Despite hearing the words concrete and cement on a regular basis, most people are not familiar with the differences between these two materials. Everyday people hear about the fluctuating prices of these commodities or their use in plans for home additions. In reality, however, there is a significant difference between concrete and cement, both in terms of their makeup and their common uses. In one word, the main difference of concrete and cement is that concrete is actually made up of aggregate, water, and cement.
To effectively compare concrete with cement, it helps to look at the two substances from a variety of perspectives as doing so will make the differences clearer.
Concrete vs. Cement: Historical Aspects
As far as experts know, the first concrete occurrence may have been around twelve million years ago. This was naturally-forming cement that was created from oil shale which was right next to limestone when the limestone bed burnt.

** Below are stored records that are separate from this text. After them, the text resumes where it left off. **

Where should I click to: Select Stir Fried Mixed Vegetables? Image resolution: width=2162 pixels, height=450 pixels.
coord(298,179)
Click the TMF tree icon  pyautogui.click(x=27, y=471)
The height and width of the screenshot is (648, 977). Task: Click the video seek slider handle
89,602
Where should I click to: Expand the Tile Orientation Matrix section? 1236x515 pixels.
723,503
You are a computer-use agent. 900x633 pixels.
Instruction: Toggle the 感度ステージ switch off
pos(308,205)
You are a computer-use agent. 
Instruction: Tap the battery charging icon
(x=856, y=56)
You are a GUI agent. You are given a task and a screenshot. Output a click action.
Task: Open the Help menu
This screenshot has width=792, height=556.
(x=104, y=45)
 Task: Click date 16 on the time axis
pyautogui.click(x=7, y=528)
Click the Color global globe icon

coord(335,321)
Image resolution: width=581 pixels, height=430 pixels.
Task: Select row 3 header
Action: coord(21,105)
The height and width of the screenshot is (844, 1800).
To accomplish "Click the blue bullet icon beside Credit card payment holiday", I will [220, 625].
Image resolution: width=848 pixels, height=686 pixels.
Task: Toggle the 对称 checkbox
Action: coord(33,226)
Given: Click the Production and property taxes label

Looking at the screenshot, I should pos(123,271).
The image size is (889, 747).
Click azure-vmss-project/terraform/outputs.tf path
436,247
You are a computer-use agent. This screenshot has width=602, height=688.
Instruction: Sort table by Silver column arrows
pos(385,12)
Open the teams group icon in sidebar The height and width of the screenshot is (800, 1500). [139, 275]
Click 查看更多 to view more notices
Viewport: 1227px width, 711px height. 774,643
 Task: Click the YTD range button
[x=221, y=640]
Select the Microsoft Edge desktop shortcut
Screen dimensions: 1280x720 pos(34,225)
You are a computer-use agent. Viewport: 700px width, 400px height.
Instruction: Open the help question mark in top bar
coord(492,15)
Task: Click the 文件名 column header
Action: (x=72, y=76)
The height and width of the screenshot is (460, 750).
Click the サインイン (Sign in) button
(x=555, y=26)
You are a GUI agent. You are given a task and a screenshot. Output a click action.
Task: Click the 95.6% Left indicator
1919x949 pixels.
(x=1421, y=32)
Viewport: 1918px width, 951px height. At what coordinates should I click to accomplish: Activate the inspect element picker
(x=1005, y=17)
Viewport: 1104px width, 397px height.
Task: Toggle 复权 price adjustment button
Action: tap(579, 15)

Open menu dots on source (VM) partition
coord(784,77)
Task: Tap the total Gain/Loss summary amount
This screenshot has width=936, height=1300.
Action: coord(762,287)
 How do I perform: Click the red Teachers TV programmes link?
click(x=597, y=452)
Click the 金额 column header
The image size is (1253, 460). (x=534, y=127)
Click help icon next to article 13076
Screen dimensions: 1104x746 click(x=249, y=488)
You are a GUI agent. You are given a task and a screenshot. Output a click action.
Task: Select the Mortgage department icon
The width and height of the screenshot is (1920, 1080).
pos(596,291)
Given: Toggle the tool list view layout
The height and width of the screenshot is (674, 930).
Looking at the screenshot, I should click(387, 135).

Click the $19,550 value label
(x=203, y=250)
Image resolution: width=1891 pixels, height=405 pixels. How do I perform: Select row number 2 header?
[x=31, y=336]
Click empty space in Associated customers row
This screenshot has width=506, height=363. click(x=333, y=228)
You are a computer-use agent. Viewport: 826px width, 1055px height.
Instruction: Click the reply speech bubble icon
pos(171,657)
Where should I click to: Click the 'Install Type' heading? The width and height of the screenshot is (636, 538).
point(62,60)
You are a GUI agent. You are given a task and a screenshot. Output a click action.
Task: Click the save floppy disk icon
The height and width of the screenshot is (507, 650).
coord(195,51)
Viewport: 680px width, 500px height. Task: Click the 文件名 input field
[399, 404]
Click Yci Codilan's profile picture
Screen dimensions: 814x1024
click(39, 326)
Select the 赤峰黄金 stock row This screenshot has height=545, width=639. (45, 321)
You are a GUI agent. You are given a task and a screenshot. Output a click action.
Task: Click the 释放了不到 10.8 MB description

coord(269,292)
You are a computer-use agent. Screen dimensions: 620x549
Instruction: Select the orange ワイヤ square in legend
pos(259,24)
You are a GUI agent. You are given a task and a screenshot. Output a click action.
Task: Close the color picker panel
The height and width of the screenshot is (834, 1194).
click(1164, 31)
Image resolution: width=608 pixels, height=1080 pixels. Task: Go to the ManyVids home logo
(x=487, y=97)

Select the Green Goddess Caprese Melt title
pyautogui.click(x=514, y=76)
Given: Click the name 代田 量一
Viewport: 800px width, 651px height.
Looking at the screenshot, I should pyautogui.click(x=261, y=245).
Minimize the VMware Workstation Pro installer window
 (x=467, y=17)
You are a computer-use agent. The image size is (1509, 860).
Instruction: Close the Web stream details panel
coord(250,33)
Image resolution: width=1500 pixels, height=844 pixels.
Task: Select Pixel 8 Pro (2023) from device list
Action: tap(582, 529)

In terms of human use, we have been using concrete for at least several thousand years. We know that eight thousand years ago, the ancient Nabataea culture used materials very similar to concrete and you can still see some of the structures today. There are also concrete floors formed from pebbles and lime in the Tiryns, Greece royal palace (1400 – 1200 BC) as well as lime mortars in Cyprus, Crete, and Greece (800 BC). Other historic groups who used concrete included the Assyrians and Romans.
Comparing concrete with cement shows both have long histories as the early Mesopotamians used cement during the third millennium BC and they were also used later on in Egypt. The Ancient Macedonians and Roman engineers also used cement that was a combination of concrete. You can still see examples of this ancient use today in the Pantheon’s large dome in Rome. John Smeaton helped advance the methods of cement while constructing the third Eddystone Lighthouse. Later, James Parker’s “Roman cement” became popular as a type of natural cement that could set in five to fifteen minutes.